Extract provided start
Image of Andrew Li

Andrew Li
PhD Candidate, Computer Science
University of Toronto

Google Scholar


I am a third-year PhD student in Computer Science at the University of Toronto and the Vector Institute for Artificial Intelligence, supervised by Sheila McIlraith. My research interests lie at the intersection of Machine Learning (particularly Reinforcement Learning), AI Planning, and Knowledge Representation & Reasoning. I aim to develop AI which learns over a long lifetime by acquiring knowledge from its interactions with the world, abstracting knowledge into generalizable concepts, and reasoning at a high-level to robustly handle new situations.

As an undergrad at the University of Waterloo, I researched combinatorial optimization algorithms for learning Bayesian networks under structural constraints.


  • Candidate for Ph.D. in Computer Science, 2021 - present
    University of Toronto
  • M.Sc. in Computer Science, 2019 - 2021
    University of Toronto
  • B.Math. in Computer Science, Combinatorics & Optimization (Double Major), 2015 - 2019
    University of Waterloo

Selected Publications

  • Noisy Symbolic Abstractions for Deep RL: A case study with Reward Machines   (Deep RL Workshop @ NeurIPS 2022)
Extract provided end
Dataset entries start
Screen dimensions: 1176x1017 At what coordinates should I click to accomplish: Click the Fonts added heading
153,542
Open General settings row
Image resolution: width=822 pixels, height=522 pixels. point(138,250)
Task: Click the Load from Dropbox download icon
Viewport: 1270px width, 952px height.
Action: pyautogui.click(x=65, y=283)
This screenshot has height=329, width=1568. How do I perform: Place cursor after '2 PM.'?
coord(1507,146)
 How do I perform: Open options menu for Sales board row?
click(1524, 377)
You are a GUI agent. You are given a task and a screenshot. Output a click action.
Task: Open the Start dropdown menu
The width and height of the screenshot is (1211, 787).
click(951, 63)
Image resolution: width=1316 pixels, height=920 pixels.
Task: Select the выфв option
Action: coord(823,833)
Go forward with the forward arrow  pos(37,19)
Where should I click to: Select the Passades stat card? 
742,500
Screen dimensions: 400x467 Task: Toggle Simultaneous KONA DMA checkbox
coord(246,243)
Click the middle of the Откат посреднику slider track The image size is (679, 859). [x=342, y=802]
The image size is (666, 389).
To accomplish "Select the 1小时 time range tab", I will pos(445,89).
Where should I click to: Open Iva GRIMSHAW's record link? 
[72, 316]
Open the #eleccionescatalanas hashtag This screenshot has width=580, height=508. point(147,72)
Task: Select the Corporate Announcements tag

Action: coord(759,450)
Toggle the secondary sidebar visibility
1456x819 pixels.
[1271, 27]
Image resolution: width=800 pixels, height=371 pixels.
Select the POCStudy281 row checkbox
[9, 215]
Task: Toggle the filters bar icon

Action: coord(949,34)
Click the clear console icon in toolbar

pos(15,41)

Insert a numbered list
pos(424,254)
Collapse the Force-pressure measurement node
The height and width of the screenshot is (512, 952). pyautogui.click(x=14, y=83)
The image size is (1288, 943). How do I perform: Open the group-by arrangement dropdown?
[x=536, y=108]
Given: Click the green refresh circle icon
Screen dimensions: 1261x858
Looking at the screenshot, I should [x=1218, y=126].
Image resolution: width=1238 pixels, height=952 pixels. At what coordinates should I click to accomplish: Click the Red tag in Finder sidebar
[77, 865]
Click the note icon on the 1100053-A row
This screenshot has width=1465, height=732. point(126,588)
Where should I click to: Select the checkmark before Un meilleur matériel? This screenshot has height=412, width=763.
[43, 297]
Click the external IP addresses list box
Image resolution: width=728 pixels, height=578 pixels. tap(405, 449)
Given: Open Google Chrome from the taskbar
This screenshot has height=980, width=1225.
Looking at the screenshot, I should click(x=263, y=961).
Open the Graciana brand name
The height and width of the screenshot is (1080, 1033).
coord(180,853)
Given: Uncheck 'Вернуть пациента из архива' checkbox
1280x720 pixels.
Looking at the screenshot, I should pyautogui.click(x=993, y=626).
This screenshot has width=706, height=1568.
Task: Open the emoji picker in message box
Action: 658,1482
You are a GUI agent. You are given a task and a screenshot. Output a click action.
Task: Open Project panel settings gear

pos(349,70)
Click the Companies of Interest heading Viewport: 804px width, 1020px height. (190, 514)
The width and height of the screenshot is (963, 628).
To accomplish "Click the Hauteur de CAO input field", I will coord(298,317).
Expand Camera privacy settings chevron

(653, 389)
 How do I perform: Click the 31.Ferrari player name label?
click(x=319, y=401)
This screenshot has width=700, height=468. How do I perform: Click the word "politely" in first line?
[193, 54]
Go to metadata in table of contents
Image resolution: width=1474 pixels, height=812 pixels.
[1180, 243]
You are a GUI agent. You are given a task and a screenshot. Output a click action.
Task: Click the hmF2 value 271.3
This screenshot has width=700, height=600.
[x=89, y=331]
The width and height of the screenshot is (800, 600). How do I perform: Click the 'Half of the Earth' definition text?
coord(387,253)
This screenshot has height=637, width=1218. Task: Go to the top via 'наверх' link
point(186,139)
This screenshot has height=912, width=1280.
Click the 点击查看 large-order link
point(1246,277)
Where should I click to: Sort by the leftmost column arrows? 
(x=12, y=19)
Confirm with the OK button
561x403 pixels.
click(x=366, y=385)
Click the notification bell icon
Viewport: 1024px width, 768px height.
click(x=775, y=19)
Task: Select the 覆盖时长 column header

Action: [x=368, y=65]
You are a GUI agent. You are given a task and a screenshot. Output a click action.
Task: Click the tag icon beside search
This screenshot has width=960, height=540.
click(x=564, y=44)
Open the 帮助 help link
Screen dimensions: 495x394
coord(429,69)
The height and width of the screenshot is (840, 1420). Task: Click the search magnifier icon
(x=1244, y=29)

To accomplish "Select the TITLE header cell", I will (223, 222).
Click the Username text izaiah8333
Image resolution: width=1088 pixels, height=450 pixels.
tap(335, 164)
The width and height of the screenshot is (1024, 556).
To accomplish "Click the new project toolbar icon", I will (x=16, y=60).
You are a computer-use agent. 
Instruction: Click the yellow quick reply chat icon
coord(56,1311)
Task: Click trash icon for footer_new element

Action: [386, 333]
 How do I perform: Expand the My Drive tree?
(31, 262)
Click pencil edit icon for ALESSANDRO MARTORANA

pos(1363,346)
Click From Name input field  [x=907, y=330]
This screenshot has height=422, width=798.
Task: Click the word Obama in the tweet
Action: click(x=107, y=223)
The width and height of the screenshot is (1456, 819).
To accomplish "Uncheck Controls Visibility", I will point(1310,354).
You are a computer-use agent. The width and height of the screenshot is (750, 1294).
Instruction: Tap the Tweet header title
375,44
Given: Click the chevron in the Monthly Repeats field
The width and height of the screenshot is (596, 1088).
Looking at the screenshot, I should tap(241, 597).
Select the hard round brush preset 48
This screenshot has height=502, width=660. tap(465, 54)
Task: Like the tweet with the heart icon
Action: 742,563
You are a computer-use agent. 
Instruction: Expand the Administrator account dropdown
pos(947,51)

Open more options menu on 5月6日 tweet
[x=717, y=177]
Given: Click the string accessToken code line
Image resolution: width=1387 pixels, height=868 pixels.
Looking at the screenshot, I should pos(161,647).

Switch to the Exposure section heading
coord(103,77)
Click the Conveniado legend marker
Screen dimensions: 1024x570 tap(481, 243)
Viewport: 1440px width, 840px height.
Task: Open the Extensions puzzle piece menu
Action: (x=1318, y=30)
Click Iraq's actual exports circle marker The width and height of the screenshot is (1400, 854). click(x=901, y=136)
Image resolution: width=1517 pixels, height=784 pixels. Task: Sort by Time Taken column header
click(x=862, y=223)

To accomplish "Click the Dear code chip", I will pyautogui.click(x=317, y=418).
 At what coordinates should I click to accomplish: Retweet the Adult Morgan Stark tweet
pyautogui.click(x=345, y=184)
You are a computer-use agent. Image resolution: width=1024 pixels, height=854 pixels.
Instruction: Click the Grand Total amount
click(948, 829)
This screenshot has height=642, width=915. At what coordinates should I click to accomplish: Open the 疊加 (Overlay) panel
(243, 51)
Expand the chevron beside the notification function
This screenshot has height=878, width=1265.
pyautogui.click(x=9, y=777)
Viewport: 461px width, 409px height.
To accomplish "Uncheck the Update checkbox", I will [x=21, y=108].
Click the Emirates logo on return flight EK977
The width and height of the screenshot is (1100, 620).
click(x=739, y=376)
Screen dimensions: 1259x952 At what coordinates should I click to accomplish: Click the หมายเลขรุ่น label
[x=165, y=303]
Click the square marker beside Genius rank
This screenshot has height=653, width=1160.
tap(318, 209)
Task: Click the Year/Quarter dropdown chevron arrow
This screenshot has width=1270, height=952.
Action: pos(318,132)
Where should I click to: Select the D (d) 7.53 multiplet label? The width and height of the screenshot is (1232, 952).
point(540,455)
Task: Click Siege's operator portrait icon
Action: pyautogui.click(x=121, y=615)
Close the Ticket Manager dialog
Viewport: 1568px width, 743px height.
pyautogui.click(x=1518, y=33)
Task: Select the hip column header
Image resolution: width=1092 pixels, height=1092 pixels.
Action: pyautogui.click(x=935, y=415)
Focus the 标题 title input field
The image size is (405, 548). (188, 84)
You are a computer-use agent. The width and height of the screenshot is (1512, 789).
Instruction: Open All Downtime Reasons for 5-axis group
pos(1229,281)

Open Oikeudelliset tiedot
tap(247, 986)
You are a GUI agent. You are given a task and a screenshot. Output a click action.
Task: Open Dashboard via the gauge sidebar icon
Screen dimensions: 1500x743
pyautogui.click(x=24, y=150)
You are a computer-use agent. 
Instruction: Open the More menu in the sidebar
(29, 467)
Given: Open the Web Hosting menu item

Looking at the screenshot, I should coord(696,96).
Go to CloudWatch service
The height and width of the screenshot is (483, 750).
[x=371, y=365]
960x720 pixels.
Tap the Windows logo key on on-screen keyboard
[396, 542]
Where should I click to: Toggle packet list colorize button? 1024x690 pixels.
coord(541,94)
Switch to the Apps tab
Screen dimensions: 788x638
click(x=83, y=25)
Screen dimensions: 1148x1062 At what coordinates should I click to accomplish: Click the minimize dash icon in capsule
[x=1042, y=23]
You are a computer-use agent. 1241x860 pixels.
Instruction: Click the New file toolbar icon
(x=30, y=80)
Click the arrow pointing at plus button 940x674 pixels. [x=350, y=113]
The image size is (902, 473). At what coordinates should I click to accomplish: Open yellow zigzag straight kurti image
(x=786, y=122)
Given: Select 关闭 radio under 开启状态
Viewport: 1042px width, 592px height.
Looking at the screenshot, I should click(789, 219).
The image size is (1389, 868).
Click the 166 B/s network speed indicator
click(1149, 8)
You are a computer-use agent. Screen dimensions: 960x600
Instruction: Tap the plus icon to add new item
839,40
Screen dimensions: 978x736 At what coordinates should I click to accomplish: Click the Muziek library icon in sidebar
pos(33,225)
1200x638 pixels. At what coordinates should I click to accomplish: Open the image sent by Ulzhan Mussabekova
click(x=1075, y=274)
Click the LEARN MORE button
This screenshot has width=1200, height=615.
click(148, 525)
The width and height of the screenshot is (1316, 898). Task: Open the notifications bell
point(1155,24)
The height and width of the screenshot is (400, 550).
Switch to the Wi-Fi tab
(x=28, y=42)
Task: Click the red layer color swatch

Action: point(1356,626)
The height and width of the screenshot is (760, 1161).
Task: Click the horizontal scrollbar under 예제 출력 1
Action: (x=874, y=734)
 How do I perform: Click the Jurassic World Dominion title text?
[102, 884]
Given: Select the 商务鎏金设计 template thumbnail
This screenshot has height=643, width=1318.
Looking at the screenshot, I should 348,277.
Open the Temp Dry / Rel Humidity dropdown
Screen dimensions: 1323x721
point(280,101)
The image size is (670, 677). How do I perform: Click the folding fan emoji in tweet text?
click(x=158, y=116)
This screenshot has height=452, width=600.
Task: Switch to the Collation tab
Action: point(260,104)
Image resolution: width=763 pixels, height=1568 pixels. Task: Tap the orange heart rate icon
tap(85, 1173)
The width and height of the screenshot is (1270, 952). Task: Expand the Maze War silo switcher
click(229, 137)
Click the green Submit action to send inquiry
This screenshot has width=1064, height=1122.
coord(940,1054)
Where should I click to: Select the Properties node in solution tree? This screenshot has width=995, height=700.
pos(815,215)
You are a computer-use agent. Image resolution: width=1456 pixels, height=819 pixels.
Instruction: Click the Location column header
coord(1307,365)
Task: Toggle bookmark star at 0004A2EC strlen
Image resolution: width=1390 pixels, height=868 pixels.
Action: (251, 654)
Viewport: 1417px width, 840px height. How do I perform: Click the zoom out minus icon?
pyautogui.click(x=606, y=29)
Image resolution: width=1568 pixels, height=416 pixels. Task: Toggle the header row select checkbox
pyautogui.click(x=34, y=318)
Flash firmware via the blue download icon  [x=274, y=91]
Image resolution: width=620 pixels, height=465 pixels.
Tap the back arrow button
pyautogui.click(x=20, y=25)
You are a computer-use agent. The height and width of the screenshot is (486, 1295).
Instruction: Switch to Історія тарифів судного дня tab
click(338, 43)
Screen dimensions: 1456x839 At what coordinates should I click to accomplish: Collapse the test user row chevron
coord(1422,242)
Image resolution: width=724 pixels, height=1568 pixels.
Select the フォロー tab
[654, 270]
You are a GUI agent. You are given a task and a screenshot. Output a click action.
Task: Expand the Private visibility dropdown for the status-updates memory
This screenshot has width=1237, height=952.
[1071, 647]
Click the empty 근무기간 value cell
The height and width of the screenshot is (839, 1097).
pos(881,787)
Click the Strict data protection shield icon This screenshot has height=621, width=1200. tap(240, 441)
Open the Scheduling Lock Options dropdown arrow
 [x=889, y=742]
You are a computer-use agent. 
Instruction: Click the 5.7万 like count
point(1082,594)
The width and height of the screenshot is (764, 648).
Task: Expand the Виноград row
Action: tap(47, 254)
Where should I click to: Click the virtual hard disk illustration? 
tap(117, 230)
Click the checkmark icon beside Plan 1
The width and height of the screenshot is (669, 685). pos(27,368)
Dataset entries end
Set problem 1
In the profile, who supervises Andrew Li's PhD research?
Set problem 2
Quote everything in the profile from "Image of Andrew" down to "handle new situations.".

Written reply 1
Sheila McIlraith.

Written reply 2
Image of Andrew Li

Andrew Li
PhD Candidate, Computer Science
University of Toronto

Google Scholar


I am a third-year PhD student in Computer Science at the University of Toronto and the Vector Institute for Artificial Intelligence, supervised by Sheila McIlraith. My research interests lie at the intersection of Machine Learning (particularly Reinforcement Learning), AI Planning, and Knowledge Representation & Reasoning. I aim to develop AI which learns over a long lifetime by acquiring knowledge from its interactions with the world, abstracting knowledge into generalizable concepts, and reasoning at a high-level to robustly handle new situations.